The UK Foreign Secretary, Jeremy Hunt has written to Esther, a Nigerian Christian who was abducted as a teenager by Boko Haram militants. The letter was one of 40 letters written by the Foreign Secretary to persecuted Christians and those who support them.
Hunt wrote: “I cannot begin to imagine the horrors of what you have suffered. I stand in awe of the great faith that has given you the strength to rebuild your life and dignity.
I want you to know that you are not alone that British diplomats continue to raise your situation that we continue to fight your corner and that we stand with those who are being denied the basic rights to practice their faiths.”
Open Doors worker, Hanna* who delivered the letter said: “When I handed her the printed letter and explained who it was from, Esther kept looking at it in confusion, and eventually asked, ‘How does he know me?’
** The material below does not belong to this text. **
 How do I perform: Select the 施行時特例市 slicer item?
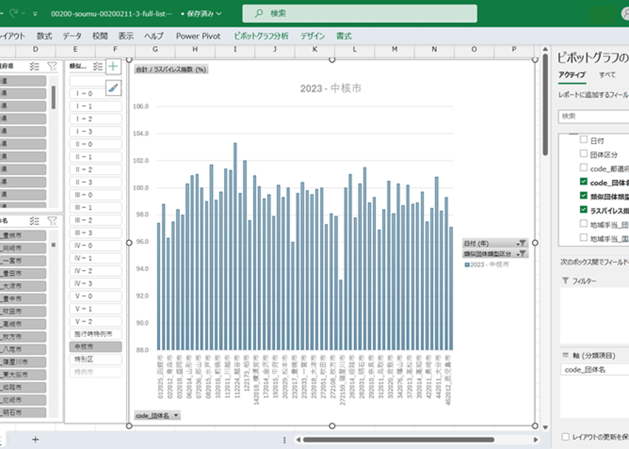(x=95, y=334)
“‘Christians all over the world have heard your story and are so concerned about you. They are praying with you,” I explained. This caused Esther’s face to break out in a big smile as she held the letter tightly to her chest. It is impossible for me to describe the joy on her face as she read the letter, realising that people care so much about her.”
Esther wrote back to the Foreign Secretary saying: “Dear Sir, I was shocked when the team visited me in Maiduguri to deliver a letter from you. I count it a privilege, thank you so much. God bless you in Jesus’ name. You care for me with words of encouragements. I feel loved. God bless you. Please continue to pray for me and Becky. Thank you and God bless you. Esther.”
The first of the 40 letters were sent to Open Doors founder, Brother Andrew. The letters come amid the Foreign and Commonwealth Office’s review into the persecution of Christians.
Esther was 16 when Boko Haram extremists attacked her village in Borno state, Nigeria and abducted her. “I cannot count how many men raped me. Every time they came back from their attacks, they would rape us, defile us,” she said. Esther was seven months pregnant when she escaped.
When she returned home, Esther was ridiculed and abused by her village: “They mocked me because I was pregnant,” Esther said. “I cried many tears. I felt so lonely. What broke my heart even more was that they refused to call my daughter Rebecca. They referred to her as ‘Boko.’”
Open Doors partners provided Esther with food aid and she joined a trauma care programme: “Before I came for this programme, if you called my daughter ‘Boko Haram baby’ I would fight,” she said. “Now, even if they call her that I don’t feel pain anymore because I know that’s not who my baby is.”
Open Doors is working with communities like Esther’s to help them respond positively and not reinforce the cultural stigma associated with abuse and sexual violence.